Nazayh Zanidean is a Project Coordinator for a mid-sized construction contractor in Calgary, Alberta. He enjoys writing as a hobby on topics that include foreign policy, international human rights, security and systemic media bias.

Thursday, April 12, 2012

#abdb8 barely touched what may be Alberta's most important issue

I'm pretty disappointed. For a province that relies on energy for revenue: I heard a lot about surpluses and very little about revenue. I heard even less about the elevated cost of living that revenue depends on.

There is clearly a lack of understanding on what the problem Alberta is facing really is. Raj Sherman asks during the debate:
"With oil at $100 / barrel how do we have a deficit?"
A high price of oil isn't good, for anybody. Two very interesting reports came out recently. One from Mark Carney of the Bank of Canada and another from an independant economist: Robyn Allan. What's important isn't the price of oil, what's important is the cost of producing that oil. The cost of production rises with the cost of oil.

> Problem set:
A: Answer these questions about the blog post on Alberta's leaders' debate, one answer per line:
(i) In which city does the author work, and in what job?
(ii) Who asked during the debate how there could be a deficit with oil at $100 a barrel?
(iii) Which two people are named as the sources of the two recent reports?
B: From the blog post on Alberta's leaders' debate, write out the passage that opens with the words containing "Nazayh Zanidean is" and closes with "revenue depends on.".
C: Write the next part of the blog post on Alberta's leaders' debate, beginning after its last sentence.
The rows come from a different source than the blog post above.

> Given entries:
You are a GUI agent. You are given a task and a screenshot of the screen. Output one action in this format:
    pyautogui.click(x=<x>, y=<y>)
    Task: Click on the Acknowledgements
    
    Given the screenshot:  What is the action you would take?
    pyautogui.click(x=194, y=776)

> Responses by item number:
A:
(i) Calgary, Alberta, as a Project Coordinator for a mid-sized construction contractor.
(ii) Raj Sherman.
(iii) Mark Carney of the Bank of Canada and the economist Robyn Allan.

B:
Nazayh Zanidean is a Project Coordinator for a mid-sized construction contractor in Calgary, Alberta. He enjoys writing as a hobby on topics that include foreign policy, international human rights, security and systemic media bias.

Thursday, April 12, 2012

#abdb8 barely touched what may be Alberta's most important issue

I'm pretty disappointed. For a province that relies on energy for revenue: I heard a lot about surpluses and very little about revenue. I heard even less about the elevated cost of living that revenue depends on.

C:
These reports both reflect what was inevitable if the price of oil should level off or become volatile. The profit from the past 20 years did not come from the price of oil, it came from a steady exponential increase in the price of oil. This resulted in the production price lagging the selling price. Until it all fell apart in 2008 and the projects halted that is, but with government stimulus and even cheaper debt than before so-called economic growth has begun again and already in just 4 years we are back above $100 / barrel.

Peter Kent made what is almost a comedic statement the other day:
Mr. Kent said this means that Canada is beginning to de-link its growing economy from corresponding increases in greenhouse-gas emissions, which have been blamed for global warming.
Yes, we are "beginning to delink our economy from GHG" - that must be it! It couldn't be the much more logical explanation that all of this cheap debt has simply stimulated "growth" through consumer purchases but not through true productive capacity? How is Canada's economy delinking from GHG when Budget 2012 (which I am still working on the analysis of) focuses on fossil fuel energy production and trade? It's not, what is actually happening is what little real production there is going on in Canada which is not being exported at rock bottom prices shadows in comparison to the growth simulated by debt driven consumer purchases. The products people are buying are over-valued houses, over-valued cars, and imported items. As well as using it to pay gas, mortgages, etc.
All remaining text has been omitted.